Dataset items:
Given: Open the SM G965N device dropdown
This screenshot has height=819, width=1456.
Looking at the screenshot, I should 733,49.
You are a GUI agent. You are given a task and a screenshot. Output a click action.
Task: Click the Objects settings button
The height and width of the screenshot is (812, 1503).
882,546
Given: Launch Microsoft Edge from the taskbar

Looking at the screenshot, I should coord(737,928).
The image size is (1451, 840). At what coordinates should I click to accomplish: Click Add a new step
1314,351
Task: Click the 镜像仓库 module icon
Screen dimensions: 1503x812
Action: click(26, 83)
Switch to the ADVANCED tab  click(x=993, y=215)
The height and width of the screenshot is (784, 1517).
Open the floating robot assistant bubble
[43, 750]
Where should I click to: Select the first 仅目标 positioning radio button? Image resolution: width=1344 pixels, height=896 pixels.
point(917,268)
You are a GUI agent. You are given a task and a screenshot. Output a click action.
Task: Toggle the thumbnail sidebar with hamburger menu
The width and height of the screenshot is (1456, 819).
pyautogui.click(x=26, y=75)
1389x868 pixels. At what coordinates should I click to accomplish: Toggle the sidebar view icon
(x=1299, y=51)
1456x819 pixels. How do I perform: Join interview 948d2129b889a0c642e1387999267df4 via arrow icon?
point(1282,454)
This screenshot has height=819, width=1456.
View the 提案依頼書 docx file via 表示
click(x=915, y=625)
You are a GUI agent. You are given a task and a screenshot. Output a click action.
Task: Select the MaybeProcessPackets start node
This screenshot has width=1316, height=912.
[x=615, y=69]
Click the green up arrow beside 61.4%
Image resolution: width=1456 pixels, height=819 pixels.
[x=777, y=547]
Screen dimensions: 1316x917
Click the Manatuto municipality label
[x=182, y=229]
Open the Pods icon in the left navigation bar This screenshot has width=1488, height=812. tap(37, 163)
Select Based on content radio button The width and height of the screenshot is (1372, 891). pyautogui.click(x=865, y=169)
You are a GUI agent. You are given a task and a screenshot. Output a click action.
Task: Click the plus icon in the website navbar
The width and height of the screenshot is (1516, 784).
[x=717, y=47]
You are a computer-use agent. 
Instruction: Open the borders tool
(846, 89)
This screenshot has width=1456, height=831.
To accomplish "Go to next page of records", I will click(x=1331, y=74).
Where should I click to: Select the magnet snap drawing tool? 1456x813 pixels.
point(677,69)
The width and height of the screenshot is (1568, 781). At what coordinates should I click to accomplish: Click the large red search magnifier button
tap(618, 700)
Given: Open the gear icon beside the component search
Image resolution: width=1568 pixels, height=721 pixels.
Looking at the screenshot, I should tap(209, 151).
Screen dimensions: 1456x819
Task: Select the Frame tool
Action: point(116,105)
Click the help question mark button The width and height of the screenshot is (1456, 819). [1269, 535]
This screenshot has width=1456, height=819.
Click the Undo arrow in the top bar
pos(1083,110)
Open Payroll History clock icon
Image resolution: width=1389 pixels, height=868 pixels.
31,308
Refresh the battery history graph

Task directions: All of the entries should be output exactly as they appear above.

Written solution:
Given: Open the SM G965N device dropdown
This screenshot has height=819, width=1456.
Looking at the screenshot, I should 733,49.
You are a GUI agent. You are given a task and a screenshot. Output a click action.
Task: Click the Objects settings button
The height and width of the screenshot is (812, 1503).
882,546
Given: Launch Microsoft Edge from the taskbar

Looking at the screenshot, I should coord(737,928).
The image size is (1451, 840). At what coordinates should I click to accomplish: Click Add a new step
1314,351
Task: Click the 镜像仓库 module icon
Screen dimensions: 1503x812
Action: click(26, 83)
Switch to the ADVANCED tab  click(x=993, y=215)
The height and width of the screenshot is (784, 1517).
Open the floating robot assistant bubble
[43, 750]
Where should I click to: Select the first 仅目标 positioning radio button? Image resolution: width=1344 pixels, height=896 pixels.
point(917,268)
You are a GUI agent. You are given a task and a screenshot. Output a click action.
Task: Toggle the thumbnail sidebar with hamburger menu
The width and height of the screenshot is (1456, 819).
pyautogui.click(x=26, y=75)
1389x868 pixels. At what coordinates should I click to accomplish: Toggle the sidebar view icon
(x=1299, y=51)
1456x819 pixels. How do I perform: Join interview 948d2129b889a0c642e1387999267df4 via arrow icon?
point(1282,454)
This screenshot has height=819, width=1456.
View the 提案依頼書 docx file via 表示
click(x=915, y=625)
You are a GUI agent. You are given a task and a screenshot. Output a click action.
Task: Select the MaybeProcessPackets start node
This screenshot has width=1316, height=912.
[x=615, y=69]
Click the green up arrow beside 61.4%
Image resolution: width=1456 pixels, height=819 pixels.
[x=777, y=547]
Screen dimensions: 1316x917
Click the Manatuto municipality label
[x=182, y=229]
Open the Pods icon in the left navigation bar This screenshot has width=1488, height=812. tap(37, 163)
Select Based on content radio button The width and height of the screenshot is (1372, 891). pyautogui.click(x=865, y=169)
You are a GUI agent. You are given a task and a screenshot. Output a click action.
Task: Click the plus icon in the website navbar
The width and height of the screenshot is (1516, 784).
[x=717, y=47]
You are a computer-use agent. 
Instruction: Open the borders tool
(846, 89)
This screenshot has width=1456, height=831.
To accomplish "Go to next page of records", I will click(x=1331, y=74).
Where should I click to: Select the magnet snap drawing tool? 1456x813 pixels.
point(677,69)
The width and height of the screenshot is (1568, 781). At what coordinates should I click to accomplish: Click the large red search magnifier button
tap(618, 700)
Given: Open the gear icon beside the component search
Image resolution: width=1568 pixels, height=721 pixels.
Looking at the screenshot, I should tap(209, 151).
Screen dimensions: 1456x819
Task: Select the Frame tool
Action: point(116,105)
Click the help question mark button The width and height of the screenshot is (1456, 819). [1269, 535]
This screenshot has width=1456, height=819.
Click the Undo arrow in the top bar
pos(1083,110)
Open Payroll History clock icon
Image resolution: width=1389 pixels, height=868 pixels.
31,308
Refresh the battery history graph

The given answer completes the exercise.